According to Circuit Judge Schall,

The jury awarded Aero $2.95 million dollars for the patent
infringement—presumably a reasonable royalty as Aero requested—and $1 million in Intex’s and Quality Trading’s profits for the trademark infringement. This was less than the damages that Aero requested—reasonable royalty damages of $3.4 million for the patent infringement and disgorgement
of Intex’s profits of $2.2 million for the trademark infringement.

. . . the record demonstrates that Aero based both its patent and trademark damages solely on sales of the accused Intex mattresses. Aero did not rely on any other evidence in support of its trademark damages. In other words, there was no evidence introduced at trial of Intex’s use of the mark "ONE TOUCH" other than in connection with the sales of mattresses that formed the basis for Aero’s patent infringement claim. In short, all of the damages awarded to Aero flowed from the same operative facts: sales of the infringing Intex mattresses. Aero was fully compensated for defendants’ patent infringement when it was awarded a reasonable royalty for patent infringement based on sales of the infringing Intex mattresses. It could not also be awarded defendants’ profits for trademark infringement based on the same sales of the same accused devices. This is the result compelled by Bowers, Catalina Lighting, Junker, Celeritas, and CPG Products. We thus hold that the district court abused its discretion by allowing to stand the jury’s award to Aero of $1 million in trademark damages.

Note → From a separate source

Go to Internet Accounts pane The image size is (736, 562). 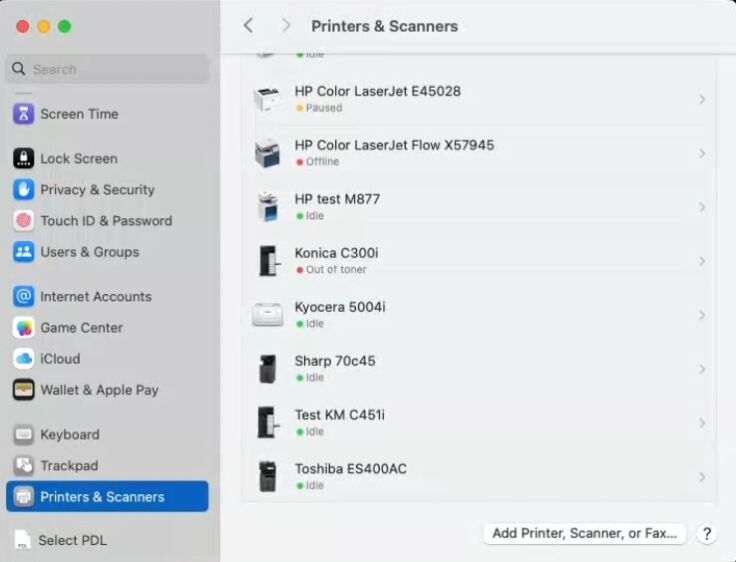[x=95, y=297]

Finally, we do not think that Nintendo helps Aero. Nintendo stated that, "[p]ut together, selling the cartridges may have been one act, but it was two wrongs [trademark and copyright infringement]." 40 F.3d at 1011. The Nintendo court reasoned that "Congress created two separate statutory schemes to govern copyrights and trademarks; in order to effectuate the purposes of both statutes, damages may be awarded under both." Id. Further, the court reasoned that Nintendo "did not recover the same type of damages under both acts" because it recovered actual damages under the Lanham Act and it elected and recovered statutory damages, instead of actual damages, under the Copyright Act. Id. From our standpoint, the problem with Aero’s reliance on Nintendo is that an award of both patent and trademark infringement damages in this case would be contrary to our decisions in Bowers, Catalina Lighting, Junker, Celeritas, and CPG Products. Under these cases, even though damages are claimed based upon separate statutes or causes of action, when the claims arise out of the same set of operative facts, as is the case here, there may be only one recovery.